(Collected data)

◆ ◆ ◆

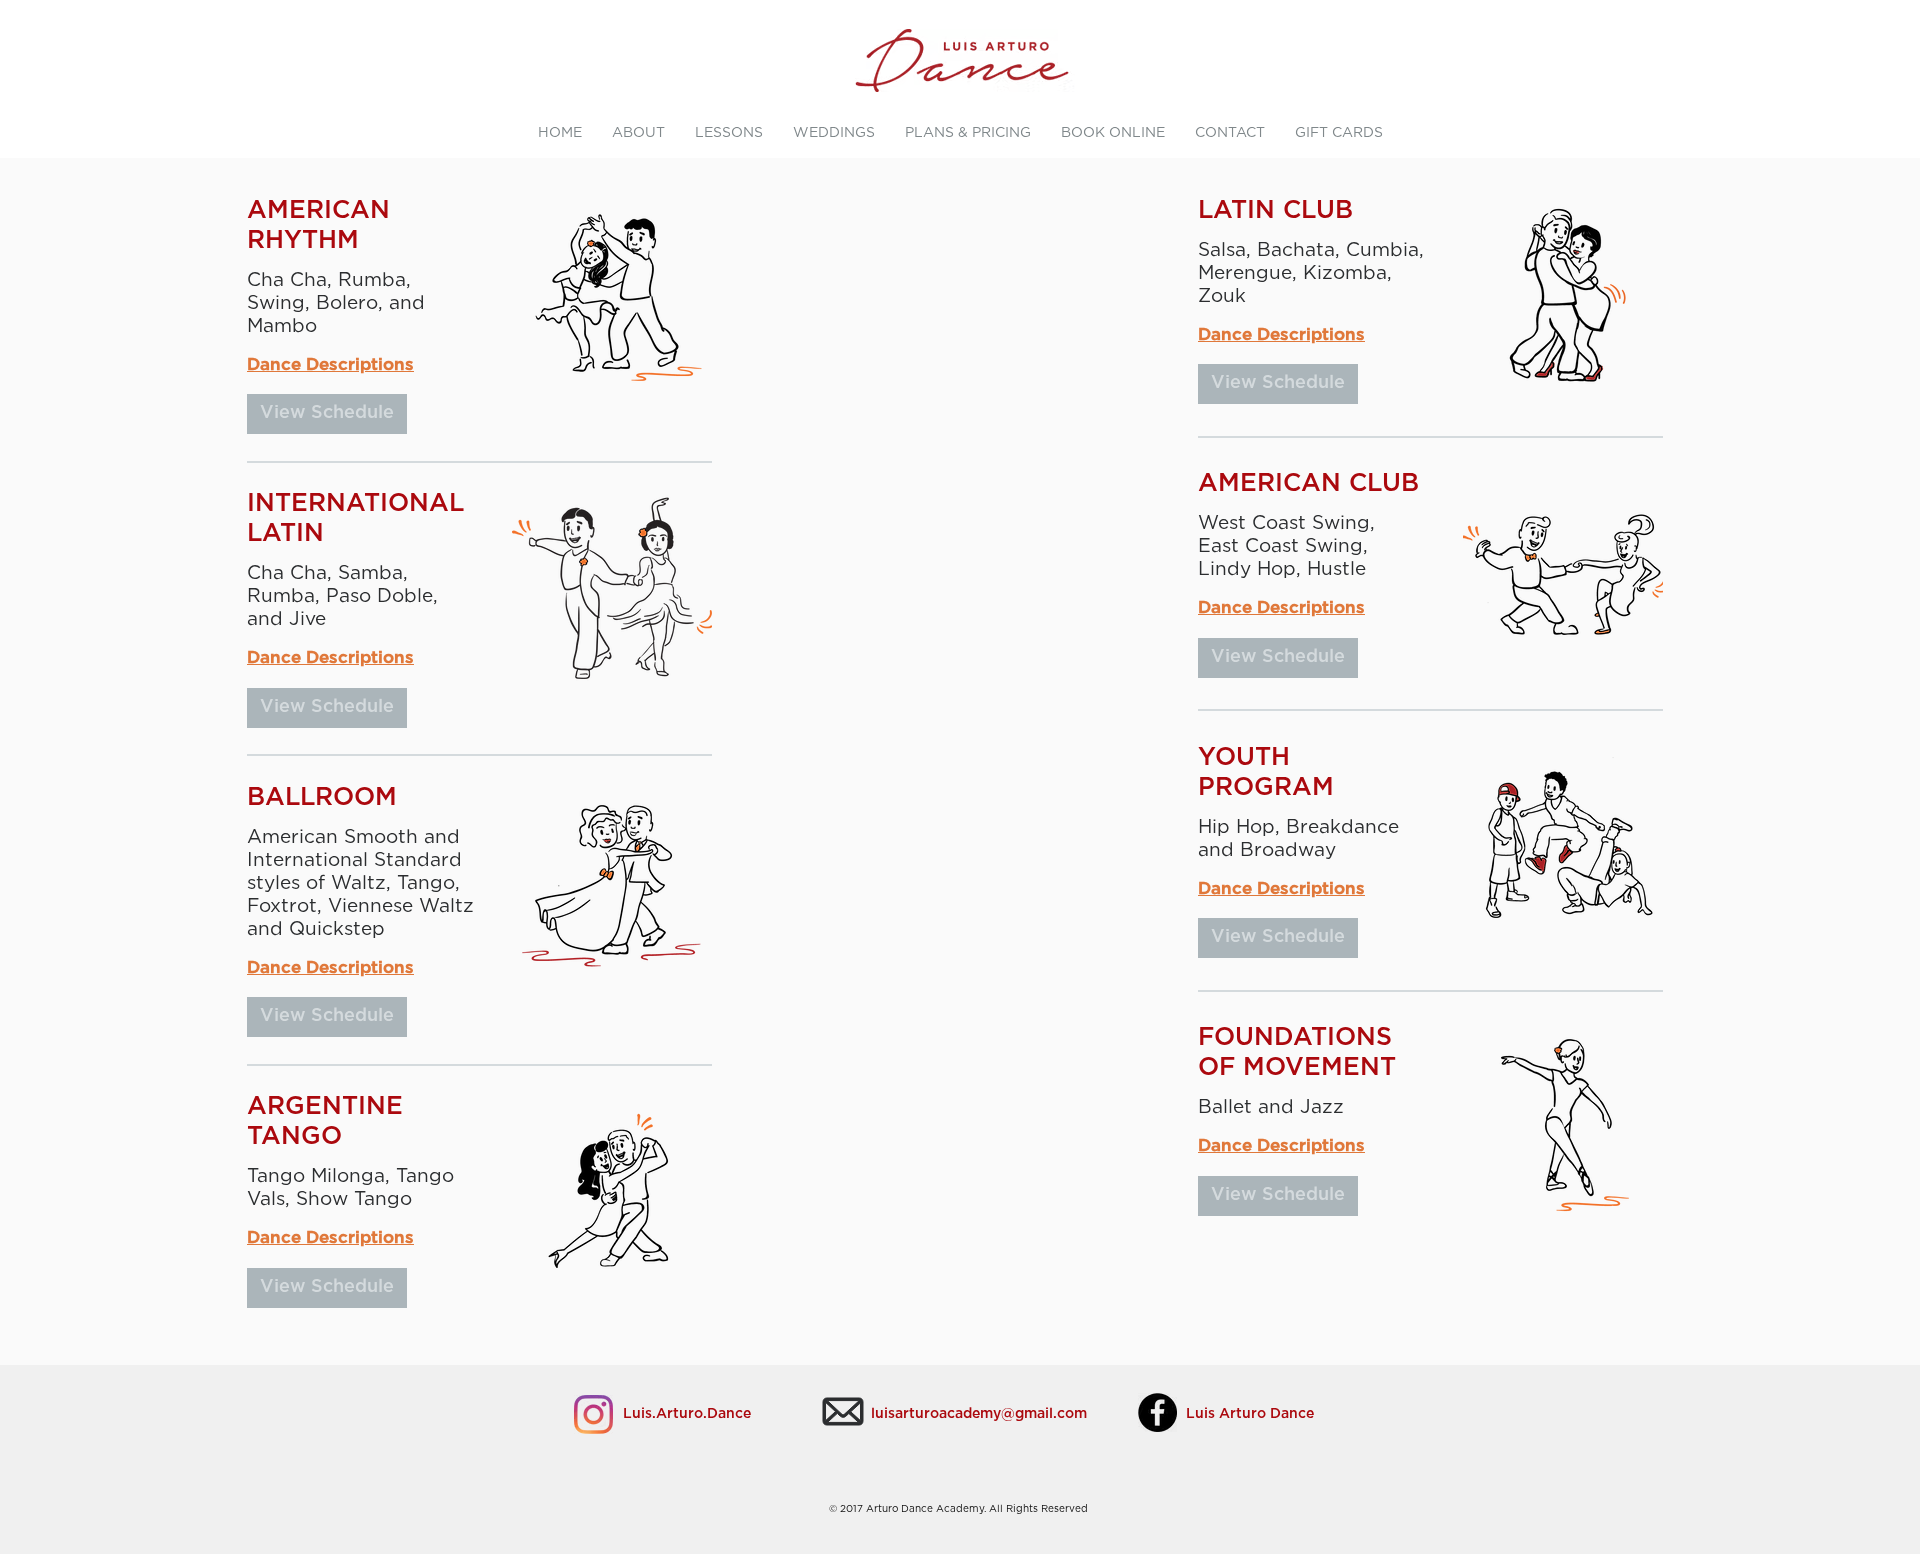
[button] (327, 414)
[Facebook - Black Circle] (1157, 1412)
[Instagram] (593, 1414)
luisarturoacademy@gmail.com (979, 1414)
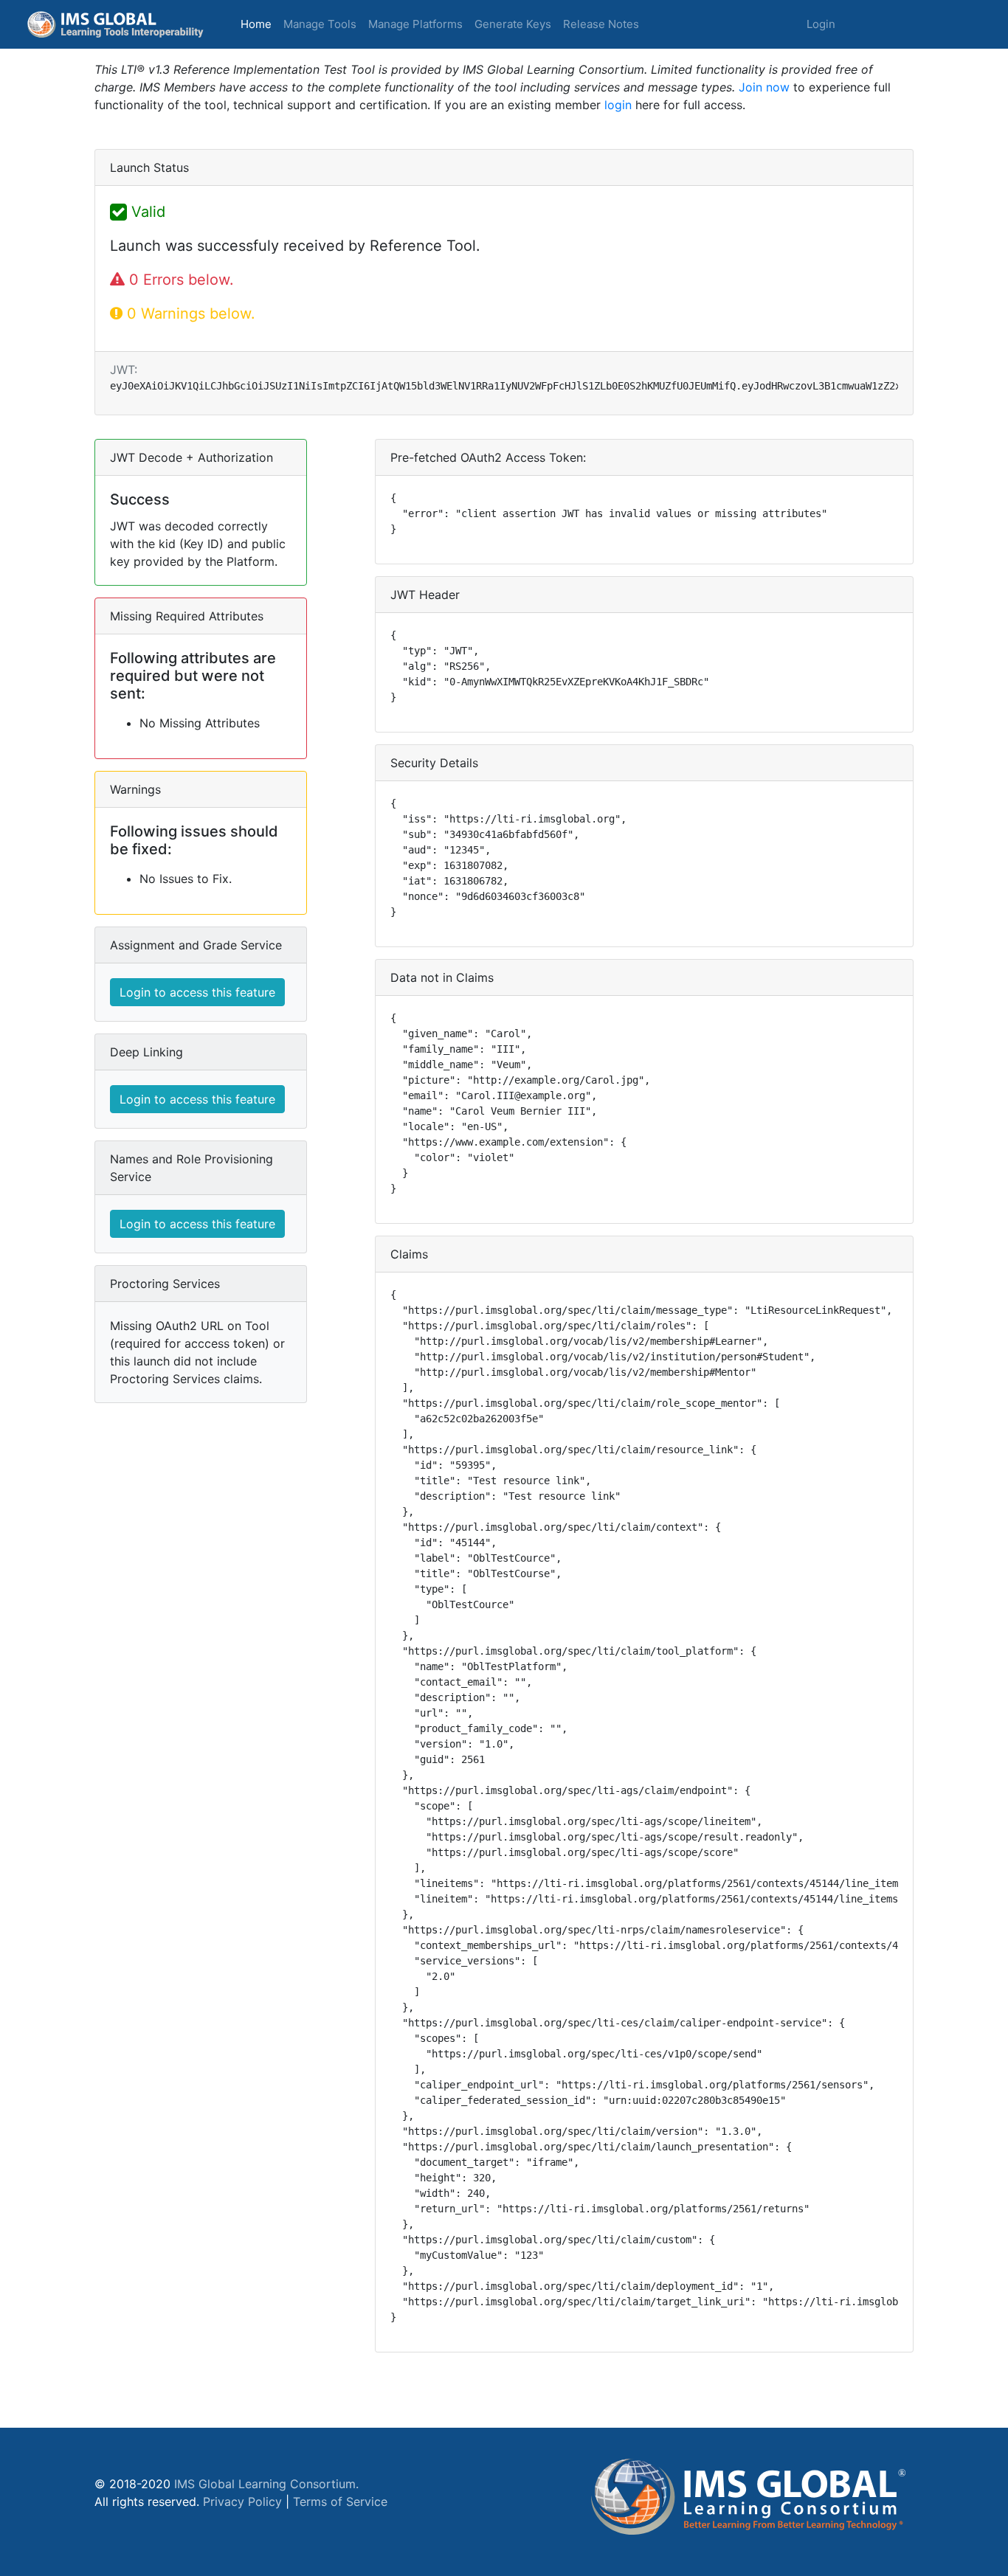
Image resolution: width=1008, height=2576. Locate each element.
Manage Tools (319, 24)
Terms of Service (340, 2501)
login (618, 104)
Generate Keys (512, 24)
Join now (764, 87)
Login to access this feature (197, 992)
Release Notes (601, 24)
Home (259, 23)
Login (821, 24)
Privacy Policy (242, 2501)
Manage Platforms (415, 24)
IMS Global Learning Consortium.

◆ ◆ ◆

### EXERCISE
Starting with the line that contains "Login (821, 24)", print every line through the end of the entries above exactly as written, both boundary lines included, and nothing else.

### ANSWER TO THIS TASK
Login (821, 24)
Privacy Policy (242, 2501)
Manage Platforms (415, 24)
IMS Global Learning Consortium.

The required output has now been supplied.